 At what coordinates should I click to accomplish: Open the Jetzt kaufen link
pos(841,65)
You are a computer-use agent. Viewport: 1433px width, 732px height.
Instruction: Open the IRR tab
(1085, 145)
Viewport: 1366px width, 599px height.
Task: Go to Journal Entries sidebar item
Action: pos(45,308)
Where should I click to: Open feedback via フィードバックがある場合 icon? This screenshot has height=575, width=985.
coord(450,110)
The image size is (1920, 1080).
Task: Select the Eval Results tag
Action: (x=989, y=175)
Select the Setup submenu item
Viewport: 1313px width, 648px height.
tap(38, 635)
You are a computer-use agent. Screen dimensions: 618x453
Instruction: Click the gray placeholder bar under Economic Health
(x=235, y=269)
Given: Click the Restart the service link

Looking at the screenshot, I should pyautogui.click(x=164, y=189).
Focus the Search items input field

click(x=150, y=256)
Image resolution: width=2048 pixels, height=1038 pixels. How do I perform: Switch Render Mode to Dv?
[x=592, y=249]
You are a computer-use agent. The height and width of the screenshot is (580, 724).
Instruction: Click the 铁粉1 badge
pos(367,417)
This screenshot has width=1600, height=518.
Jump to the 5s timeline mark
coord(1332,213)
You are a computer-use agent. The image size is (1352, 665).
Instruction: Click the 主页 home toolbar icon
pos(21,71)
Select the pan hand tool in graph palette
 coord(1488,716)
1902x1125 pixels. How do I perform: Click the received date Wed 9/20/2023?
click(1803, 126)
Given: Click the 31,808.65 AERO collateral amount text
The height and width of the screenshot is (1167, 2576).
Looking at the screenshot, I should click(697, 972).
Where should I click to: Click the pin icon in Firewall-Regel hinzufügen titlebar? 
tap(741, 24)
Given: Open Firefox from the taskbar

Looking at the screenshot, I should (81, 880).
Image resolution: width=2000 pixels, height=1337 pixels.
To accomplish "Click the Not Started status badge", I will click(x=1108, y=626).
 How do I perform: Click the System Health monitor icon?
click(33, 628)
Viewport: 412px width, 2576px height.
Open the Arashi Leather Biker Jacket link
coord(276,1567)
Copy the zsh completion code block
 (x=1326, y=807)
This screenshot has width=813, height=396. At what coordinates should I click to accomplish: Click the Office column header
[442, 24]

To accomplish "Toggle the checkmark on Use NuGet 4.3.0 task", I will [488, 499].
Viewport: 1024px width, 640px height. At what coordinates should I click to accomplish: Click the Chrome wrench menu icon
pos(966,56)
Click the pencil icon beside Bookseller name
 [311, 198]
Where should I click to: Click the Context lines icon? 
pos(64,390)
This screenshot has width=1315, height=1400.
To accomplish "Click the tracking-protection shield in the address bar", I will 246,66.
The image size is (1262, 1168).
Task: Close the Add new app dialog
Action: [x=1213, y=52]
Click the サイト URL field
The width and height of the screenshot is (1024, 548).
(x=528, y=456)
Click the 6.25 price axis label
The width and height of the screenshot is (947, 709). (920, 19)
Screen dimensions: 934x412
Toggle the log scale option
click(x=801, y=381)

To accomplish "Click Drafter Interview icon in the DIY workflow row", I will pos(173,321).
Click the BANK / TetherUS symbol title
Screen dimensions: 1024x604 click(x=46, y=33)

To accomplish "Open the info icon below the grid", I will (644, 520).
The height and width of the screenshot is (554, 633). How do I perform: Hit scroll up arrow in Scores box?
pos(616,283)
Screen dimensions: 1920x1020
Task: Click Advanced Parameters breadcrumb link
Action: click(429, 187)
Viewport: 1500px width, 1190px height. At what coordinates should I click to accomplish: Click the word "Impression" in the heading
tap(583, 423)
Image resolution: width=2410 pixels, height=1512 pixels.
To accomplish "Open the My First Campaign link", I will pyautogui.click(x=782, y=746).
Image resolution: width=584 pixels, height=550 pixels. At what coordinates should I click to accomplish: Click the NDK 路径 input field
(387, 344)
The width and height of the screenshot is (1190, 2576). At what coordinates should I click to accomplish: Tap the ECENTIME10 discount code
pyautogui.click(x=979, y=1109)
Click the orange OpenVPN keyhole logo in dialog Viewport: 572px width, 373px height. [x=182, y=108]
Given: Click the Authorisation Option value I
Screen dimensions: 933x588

########

GIVEN TASK: Reproduce without changes the part of the records that opens with the line containing "Click the 6.25 price axis label" and runs through the end of the records.

COMPLETED TASK:
Click the 6.25 price axis label
The width and height of the screenshot is (947, 709). (920, 19)
Screen dimensions: 934x412
Toggle the log scale option
click(x=801, y=381)

To accomplish "Click Drafter Interview icon in the DIY workflow row", I will pos(173,321).
Click the BANK / TetherUS symbol title
Screen dimensions: 1024x604 click(x=46, y=33)

To accomplish "Open the info icon below the grid", I will (644, 520).
The height and width of the screenshot is (554, 633). How do I perform: Hit scroll up arrow in Scores box?
pos(616,283)
Screen dimensions: 1920x1020
Task: Click Advanced Parameters breadcrumb link
Action: click(429, 187)
Viewport: 1500px width, 1190px height. At what coordinates should I click to accomplish: Click the word "Impression" in the heading
tap(583, 423)
Image resolution: width=2410 pixels, height=1512 pixels.
To accomplish "Open the My First Campaign link", I will pyautogui.click(x=782, y=746).
Image resolution: width=584 pixels, height=550 pixels. At what coordinates should I click to accomplish: Click the NDK 路径 input field
(387, 344)
The width and height of the screenshot is (1190, 2576). At what coordinates should I click to accomplish: Tap the ECENTIME10 discount code
pyautogui.click(x=979, y=1109)
Click the orange OpenVPN keyhole logo in dialog Viewport: 572px width, 373px height. [x=182, y=108]
Given: Click the Authorisation Option value I
Screen dimensions: 933x588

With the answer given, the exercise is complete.